Zhang plans a randomized trial to see whether tea can prevent precancerous lesions in the stomach. And he and his UCLA colleagues have launched the largest clinical trial ever focusing on bladder cancer in smokers and former smokers. (Tobacco use is a major risk factor for bladder cancer.) Investigators will give the study participants a green-tea extract or an experimental drug called Iressa to gauge their effects at preventing cancer. Previous research at UCLA showed that green tea can cut growth of bladder cancer tumors in animals and humans.
Zhang’s work on stomach cancer is among several studies suggesting that tea has preventive properties. A 1994 study in the Journal of the National Cancer Institute found that drinking green tea reduced the risk of esophageal cancer by 60 percent, while a study presented at the Third International Symposium on Tea and Human Health last fall in Washington found that women who consumed high amounts of tea had a 60 percent reduced risk of rectal cancer. Researchers at Rutgers University have even identified a compound in black tea, called TF-2, that caused colorectal cancer cells to die in laboratory experiments leaving normal cells unaffected.
Stronger bones
Taiwanese researchers last year announced that longtime tea use appears to strengthen bones. The study, published in the Archives of Internal Medicine, found hip-bone density 6.2 percent higher in people who drank tea habitually for 10 years or more, compared with nondrinkers. People who drank tea for six to 10 years had 2.3 percent higher density.
A British study, published in 2000 in the American Journal of Clinical Nutrition, also found higher bone density in women who drank at least one cup of tea a day.
Tea may confer a protective effect on bones because it contains both fluoride and phytoestrogens, which act like estrogen, which is known to strengthen bone.
Other benefits
Early research suggests that tea can inhibit the growth of bacteria on teeth and that a white tea-extract cream can protect against changes in the skin caused by the sun.
The most common therapeutic use for tea in the U.S. to ease cold symptoms is also getting a closer look.
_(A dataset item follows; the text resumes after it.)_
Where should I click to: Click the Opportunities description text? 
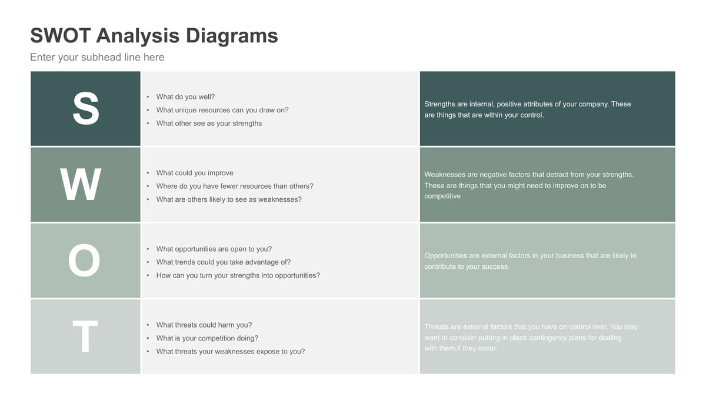point(530,261)
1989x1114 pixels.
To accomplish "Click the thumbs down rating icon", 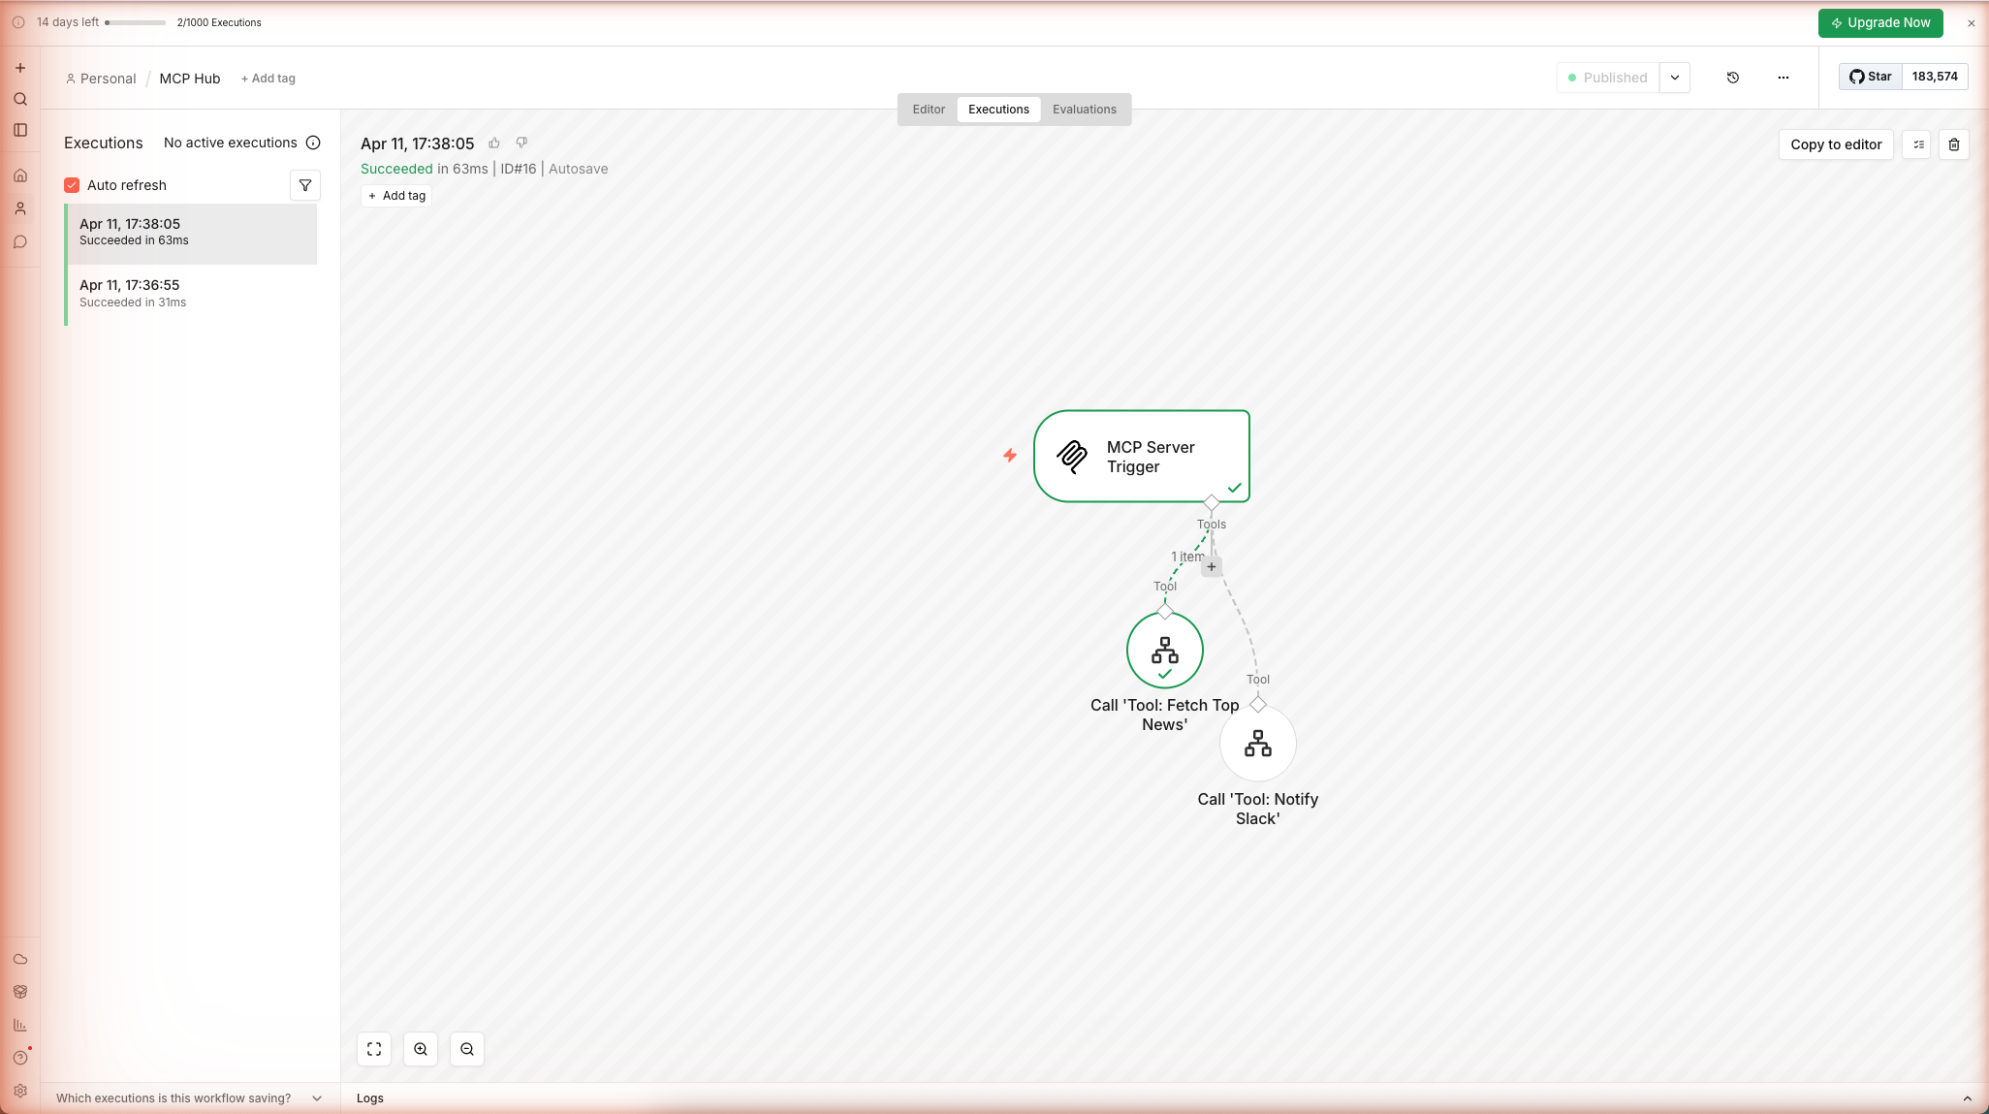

A particular compound found in green tea, methylated epigallocatechin gallate, can block the production of two substances in the body that cause sneezing, watery eyes and coughing.
There may be yet another reason to drink tea, says Jeffrey Blumberg, a tea researcher at Tufts Nutrition Center in Boston. He calls it the “substitution effect.”
“How do you go about making healthy food choices? … If you drink tea, you may not be having some of this stuff that’s not good for you.”